Le second exemple auquel je pense est en fait un contre-exemple. L’objectif était de déployer un système d’assignation automatique des techniciens pour des interventions de réparation sur des équipements électroniques. La vision synthétique semblait claire: la solution, en optimisant les temps de trajet des techniciens, va accroitre la satisfaction des clients et la productivité.

Cependant, le message ne fut pas décliné en fonction des différentes populations impactées et certaines parties prenantes furent même totalement oubliées…

Le message retenu par les techniciens sur le terrain fut uniquement la partie amélioration de productivité. Celle-ci fut rapidement traduite en accroissement de charge de travail, risques de perte d'emploi, et perte d'autonomie par les principaux intéressés (les techniciens) dans le choix des incidents à traiter. Ils ne perçurent pas les avantages pourtant prévus dans le projet :
Envoyer le bon technicien, avec les bonnes compétences techniques et les pièces détachées nécessaires pour lui éviter des visites répétées aussi frustrantes pour lui que le client, la possibilité pour lui de refuser une assignation proposée pour enrichir le système d’assignation automatique (en particulier sur les estimations de temps de trajet)... Hors, ce sont précisément les techniciens de maintenance qui pouvaient faire du projet un succès ou un échec. De plus, les responsables de clientèle qui auraient facilement compris et pu expliquer les bénéfices à leurs clients furent oubliés dans la communication.

Après une période initiale très réussie de tests en situation réelle survinrent les inévitables premiers problèmes.
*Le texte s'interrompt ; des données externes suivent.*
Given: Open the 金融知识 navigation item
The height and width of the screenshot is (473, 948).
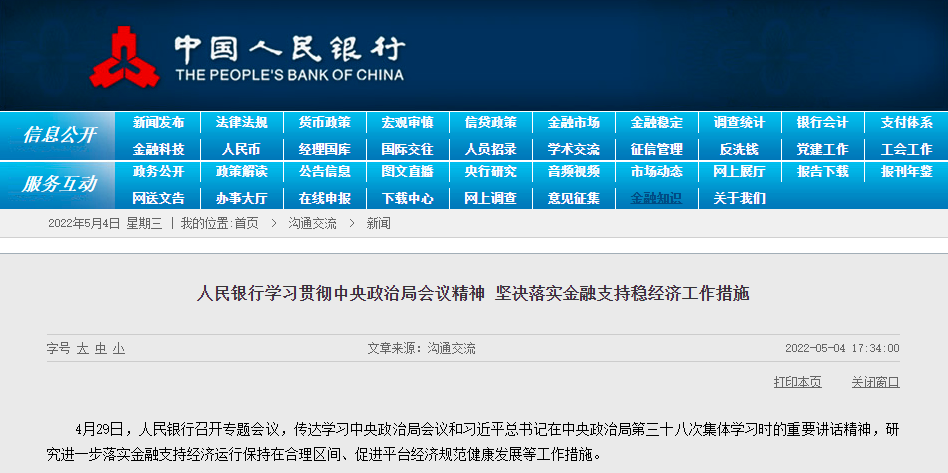Looking at the screenshot, I should tap(656, 197).
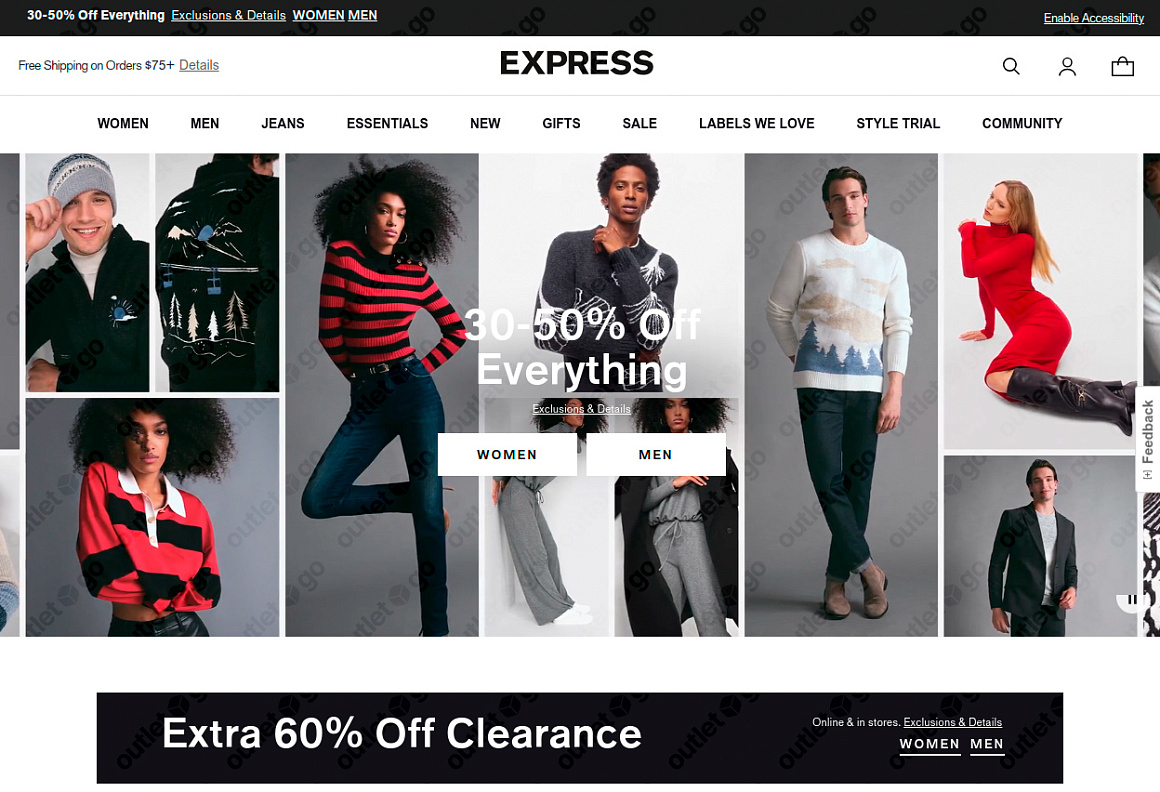Open the JEANS navigation menu
The image size is (1160, 792).
point(283,123)
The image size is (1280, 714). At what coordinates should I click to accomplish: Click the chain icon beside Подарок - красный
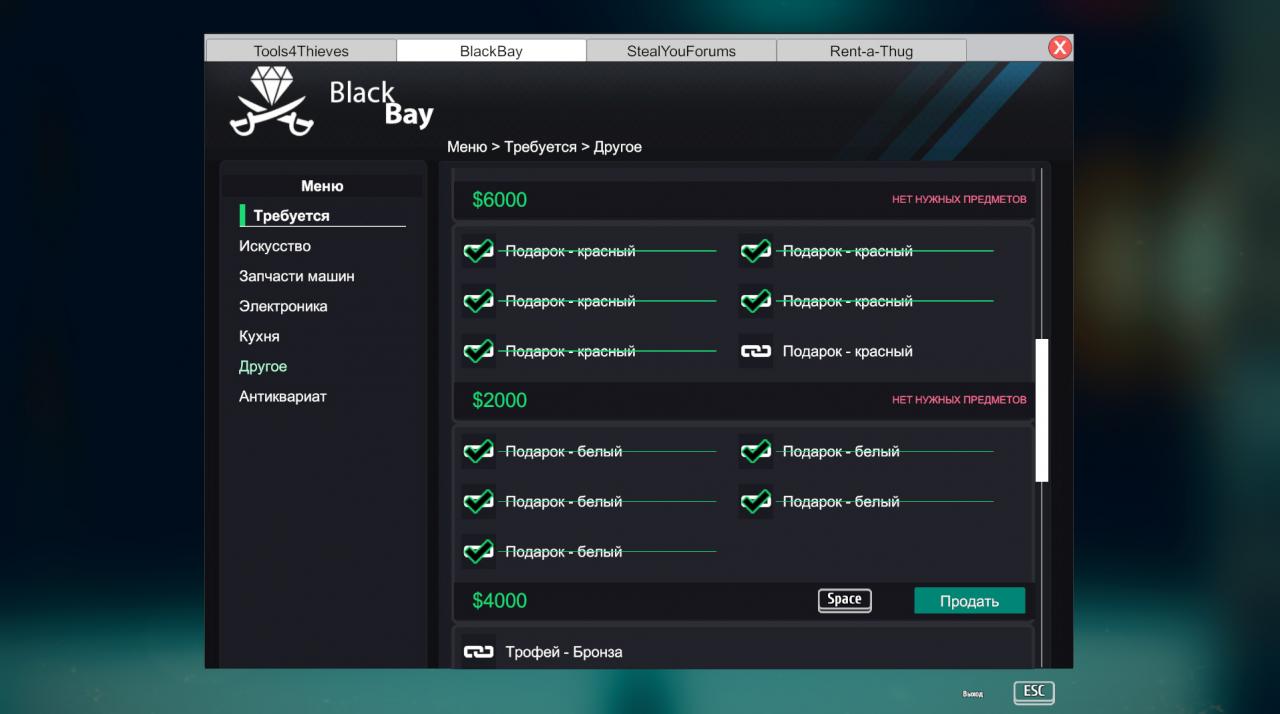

Les responsables de clientèles supportèrent alors la fronde des techniciens car ils ne percevaient pas les bénéfices pour eux-mêmes de cette nouvelle solution (satisfaction client, coûts de support réduits et donc prix plus attractifs à venir…).

Ceci aboutit à l'abandon pur et simple du projet.

D'où cette leçon à retenir sur la nécessité pour le chef de projet d'acquérir cette capacité à savoir communiquer une vision claire afin d'accroître son leadership et de n'oublier personne dans sa communication.